Start of Block

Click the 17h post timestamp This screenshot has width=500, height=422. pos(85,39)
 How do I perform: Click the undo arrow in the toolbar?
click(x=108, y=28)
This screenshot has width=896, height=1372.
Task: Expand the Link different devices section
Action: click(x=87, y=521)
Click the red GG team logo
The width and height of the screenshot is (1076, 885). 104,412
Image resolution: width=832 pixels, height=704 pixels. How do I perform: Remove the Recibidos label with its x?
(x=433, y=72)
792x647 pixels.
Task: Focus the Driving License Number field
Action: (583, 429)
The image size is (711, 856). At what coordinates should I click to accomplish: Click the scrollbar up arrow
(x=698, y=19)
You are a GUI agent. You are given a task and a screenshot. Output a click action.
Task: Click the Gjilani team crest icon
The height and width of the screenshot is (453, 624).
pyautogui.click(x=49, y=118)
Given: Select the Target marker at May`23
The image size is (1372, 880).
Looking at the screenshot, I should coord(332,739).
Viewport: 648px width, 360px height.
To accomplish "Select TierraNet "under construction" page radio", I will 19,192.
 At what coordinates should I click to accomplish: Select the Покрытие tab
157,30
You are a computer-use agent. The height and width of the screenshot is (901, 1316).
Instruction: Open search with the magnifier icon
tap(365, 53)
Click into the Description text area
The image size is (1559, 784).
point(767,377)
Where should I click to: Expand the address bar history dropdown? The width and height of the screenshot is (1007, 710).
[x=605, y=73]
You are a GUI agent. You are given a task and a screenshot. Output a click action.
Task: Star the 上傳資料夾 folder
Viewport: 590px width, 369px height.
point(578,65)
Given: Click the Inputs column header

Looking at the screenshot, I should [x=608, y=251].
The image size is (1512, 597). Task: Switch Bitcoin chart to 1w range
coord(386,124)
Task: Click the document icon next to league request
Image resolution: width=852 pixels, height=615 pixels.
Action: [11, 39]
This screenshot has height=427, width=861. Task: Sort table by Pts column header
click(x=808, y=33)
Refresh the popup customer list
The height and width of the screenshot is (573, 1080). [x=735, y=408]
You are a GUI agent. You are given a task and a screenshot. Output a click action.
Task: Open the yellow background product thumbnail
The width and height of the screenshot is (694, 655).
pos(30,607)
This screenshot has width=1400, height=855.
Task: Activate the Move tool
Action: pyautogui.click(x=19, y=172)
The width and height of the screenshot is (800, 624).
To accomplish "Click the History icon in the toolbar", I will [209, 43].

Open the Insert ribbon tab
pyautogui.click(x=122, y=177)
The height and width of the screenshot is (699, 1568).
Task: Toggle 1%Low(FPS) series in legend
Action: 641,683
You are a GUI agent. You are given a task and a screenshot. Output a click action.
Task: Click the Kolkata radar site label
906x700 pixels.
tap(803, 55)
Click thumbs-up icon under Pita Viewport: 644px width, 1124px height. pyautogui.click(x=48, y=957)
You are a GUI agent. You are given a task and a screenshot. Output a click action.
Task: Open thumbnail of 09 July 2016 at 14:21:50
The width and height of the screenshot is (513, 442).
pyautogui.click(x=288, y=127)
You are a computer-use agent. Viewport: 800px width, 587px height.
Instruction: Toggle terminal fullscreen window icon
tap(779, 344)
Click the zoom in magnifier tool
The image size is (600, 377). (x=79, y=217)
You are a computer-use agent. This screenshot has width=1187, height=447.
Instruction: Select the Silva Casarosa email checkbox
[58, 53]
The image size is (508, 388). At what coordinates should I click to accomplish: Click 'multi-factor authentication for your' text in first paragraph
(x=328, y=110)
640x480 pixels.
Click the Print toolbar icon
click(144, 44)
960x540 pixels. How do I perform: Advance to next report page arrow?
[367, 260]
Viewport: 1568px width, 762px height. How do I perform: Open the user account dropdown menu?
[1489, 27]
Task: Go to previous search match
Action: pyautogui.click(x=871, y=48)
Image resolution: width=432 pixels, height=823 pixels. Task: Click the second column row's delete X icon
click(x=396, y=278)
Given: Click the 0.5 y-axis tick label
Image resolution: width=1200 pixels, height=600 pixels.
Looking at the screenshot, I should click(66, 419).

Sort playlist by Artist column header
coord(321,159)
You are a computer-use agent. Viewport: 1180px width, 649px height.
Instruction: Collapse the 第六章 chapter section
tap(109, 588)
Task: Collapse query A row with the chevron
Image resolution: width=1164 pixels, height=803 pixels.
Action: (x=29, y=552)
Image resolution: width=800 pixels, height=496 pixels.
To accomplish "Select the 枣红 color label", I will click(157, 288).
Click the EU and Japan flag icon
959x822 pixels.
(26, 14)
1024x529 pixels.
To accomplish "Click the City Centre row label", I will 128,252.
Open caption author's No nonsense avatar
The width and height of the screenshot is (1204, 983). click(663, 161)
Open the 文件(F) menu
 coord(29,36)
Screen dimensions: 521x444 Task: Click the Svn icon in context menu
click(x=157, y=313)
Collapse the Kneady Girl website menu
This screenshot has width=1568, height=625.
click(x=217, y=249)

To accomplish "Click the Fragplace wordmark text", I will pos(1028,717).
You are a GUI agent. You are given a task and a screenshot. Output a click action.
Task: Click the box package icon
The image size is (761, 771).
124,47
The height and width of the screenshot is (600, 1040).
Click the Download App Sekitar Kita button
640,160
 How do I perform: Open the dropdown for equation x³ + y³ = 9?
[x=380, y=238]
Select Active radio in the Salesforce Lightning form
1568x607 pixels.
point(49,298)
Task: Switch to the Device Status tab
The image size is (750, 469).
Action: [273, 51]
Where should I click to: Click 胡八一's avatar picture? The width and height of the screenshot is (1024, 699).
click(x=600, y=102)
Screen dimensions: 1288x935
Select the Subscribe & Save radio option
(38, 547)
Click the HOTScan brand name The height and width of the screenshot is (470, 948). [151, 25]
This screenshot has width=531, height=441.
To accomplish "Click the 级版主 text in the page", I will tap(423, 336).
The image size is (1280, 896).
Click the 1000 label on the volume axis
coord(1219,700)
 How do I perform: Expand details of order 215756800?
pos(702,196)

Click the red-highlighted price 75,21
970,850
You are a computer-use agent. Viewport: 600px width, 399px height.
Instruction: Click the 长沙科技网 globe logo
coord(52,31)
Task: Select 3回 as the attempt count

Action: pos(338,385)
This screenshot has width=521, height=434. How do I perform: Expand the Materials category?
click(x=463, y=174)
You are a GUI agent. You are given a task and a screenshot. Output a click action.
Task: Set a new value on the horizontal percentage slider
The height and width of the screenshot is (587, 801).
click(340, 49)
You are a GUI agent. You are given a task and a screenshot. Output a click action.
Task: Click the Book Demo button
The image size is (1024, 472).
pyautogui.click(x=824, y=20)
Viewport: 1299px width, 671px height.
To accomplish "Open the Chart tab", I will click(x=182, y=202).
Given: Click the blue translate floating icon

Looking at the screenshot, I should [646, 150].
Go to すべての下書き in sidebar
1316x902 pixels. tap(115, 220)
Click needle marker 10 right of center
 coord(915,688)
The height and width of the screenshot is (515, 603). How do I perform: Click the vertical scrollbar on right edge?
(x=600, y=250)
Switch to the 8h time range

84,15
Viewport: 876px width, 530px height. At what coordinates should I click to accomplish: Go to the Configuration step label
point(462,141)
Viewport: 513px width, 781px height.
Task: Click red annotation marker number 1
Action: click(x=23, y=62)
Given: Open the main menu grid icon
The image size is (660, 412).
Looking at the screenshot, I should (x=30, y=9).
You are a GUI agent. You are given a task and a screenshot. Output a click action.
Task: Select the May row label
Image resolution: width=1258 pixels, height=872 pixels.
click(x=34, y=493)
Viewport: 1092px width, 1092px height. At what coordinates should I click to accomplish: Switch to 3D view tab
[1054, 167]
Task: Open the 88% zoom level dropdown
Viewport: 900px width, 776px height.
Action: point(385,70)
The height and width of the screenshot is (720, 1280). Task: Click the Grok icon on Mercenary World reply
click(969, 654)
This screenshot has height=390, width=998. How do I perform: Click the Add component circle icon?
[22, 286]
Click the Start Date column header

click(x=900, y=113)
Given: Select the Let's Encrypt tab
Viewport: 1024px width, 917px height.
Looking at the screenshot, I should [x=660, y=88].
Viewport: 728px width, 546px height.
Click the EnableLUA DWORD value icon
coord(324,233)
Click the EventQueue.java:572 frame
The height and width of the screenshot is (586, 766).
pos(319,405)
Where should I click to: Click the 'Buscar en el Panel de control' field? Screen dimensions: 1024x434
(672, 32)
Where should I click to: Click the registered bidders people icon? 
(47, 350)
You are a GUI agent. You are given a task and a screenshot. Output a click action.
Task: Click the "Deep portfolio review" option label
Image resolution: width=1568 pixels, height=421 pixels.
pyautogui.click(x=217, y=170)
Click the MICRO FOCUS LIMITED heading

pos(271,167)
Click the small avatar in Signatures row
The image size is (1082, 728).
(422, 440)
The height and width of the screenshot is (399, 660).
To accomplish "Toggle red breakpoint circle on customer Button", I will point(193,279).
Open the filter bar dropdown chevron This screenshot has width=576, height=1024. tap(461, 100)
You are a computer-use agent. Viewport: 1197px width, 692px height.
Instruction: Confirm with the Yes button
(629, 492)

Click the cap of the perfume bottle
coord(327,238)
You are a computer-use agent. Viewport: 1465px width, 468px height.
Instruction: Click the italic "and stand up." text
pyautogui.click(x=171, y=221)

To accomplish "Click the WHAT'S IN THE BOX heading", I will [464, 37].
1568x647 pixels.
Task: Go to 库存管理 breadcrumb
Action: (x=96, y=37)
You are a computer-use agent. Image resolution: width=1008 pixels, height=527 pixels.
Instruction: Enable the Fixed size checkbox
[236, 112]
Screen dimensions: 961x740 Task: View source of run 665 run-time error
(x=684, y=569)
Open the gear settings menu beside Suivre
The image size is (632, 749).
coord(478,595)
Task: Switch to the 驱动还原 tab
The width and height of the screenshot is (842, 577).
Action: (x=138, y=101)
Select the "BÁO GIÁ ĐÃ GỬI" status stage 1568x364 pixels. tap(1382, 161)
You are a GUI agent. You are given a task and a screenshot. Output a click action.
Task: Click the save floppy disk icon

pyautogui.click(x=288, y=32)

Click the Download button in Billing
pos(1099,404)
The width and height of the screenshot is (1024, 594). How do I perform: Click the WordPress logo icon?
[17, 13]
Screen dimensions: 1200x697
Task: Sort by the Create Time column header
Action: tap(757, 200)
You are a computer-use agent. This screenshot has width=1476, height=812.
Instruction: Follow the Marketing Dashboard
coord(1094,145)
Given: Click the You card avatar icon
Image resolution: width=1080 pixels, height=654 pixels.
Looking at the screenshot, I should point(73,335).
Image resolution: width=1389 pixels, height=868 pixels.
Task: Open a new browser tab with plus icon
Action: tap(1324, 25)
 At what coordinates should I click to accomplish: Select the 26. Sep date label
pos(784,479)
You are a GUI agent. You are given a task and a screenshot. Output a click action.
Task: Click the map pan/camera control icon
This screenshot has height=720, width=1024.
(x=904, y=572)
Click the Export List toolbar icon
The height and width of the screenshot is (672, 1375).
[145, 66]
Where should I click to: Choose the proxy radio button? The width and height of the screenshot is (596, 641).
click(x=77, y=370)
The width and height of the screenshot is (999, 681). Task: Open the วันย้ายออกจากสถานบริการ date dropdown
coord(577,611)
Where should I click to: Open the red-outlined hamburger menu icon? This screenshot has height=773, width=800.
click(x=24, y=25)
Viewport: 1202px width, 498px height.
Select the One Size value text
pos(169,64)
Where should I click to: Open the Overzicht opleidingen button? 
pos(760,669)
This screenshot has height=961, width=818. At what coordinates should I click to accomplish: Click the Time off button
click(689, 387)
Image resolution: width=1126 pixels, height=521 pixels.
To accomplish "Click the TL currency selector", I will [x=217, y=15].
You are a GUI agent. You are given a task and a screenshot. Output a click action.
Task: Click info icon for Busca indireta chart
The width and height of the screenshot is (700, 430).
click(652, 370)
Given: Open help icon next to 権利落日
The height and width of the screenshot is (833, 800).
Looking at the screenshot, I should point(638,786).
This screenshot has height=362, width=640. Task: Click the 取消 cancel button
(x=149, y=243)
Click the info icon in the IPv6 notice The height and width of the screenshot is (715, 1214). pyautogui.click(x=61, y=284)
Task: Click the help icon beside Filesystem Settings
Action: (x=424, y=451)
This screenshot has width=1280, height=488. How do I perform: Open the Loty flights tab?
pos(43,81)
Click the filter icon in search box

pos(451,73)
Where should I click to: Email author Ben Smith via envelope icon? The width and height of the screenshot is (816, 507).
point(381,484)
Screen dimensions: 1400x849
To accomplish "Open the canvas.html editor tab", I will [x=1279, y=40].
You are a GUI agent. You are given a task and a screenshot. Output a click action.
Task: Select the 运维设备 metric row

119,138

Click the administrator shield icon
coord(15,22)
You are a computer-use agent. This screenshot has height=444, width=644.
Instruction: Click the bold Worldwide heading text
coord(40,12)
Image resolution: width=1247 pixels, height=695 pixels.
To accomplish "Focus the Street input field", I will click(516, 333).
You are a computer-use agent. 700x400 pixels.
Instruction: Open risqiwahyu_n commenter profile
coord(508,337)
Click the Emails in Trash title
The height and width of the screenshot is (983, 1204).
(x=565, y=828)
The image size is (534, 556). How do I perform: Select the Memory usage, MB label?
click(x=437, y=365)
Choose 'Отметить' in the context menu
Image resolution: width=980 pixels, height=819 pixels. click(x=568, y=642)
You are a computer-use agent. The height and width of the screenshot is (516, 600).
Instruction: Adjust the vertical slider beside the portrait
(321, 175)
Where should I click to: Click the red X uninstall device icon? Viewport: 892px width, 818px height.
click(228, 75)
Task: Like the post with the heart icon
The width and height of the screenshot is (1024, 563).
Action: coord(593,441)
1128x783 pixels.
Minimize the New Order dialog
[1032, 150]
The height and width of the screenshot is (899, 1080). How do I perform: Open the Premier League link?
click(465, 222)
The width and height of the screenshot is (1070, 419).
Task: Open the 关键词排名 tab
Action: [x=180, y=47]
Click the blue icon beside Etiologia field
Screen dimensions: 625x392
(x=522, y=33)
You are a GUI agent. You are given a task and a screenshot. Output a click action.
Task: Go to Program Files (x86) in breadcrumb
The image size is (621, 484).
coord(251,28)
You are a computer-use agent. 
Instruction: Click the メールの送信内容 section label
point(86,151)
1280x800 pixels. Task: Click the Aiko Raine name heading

End of Block

▶ _ABOUT THIS TASK_: Within the data above, the lines from the one with "This screenshot has height=961, width=818." to the one with "Given: Open help icon next to 権利落日" must be repeated exactly; no other line belongs in the answer.

▶ _RESULT FOR THIS EXERCISE_:
This screenshot has height=961, width=818. At what coordinates should I click to accomplish: Click the Time off button
click(689, 387)
Image resolution: width=1126 pixels, height=521 pixels.
To accomplish "Click the TL currency selector", I will [x=217, y=15].
You are a GUI agent. You are given a task and a screenshot. Output a click action.
Task: Click info icon for Busca indireta chart
The width and height of the screenshot is (700, 430).
click(652, 370)
Given: Open help icon next to 権利落日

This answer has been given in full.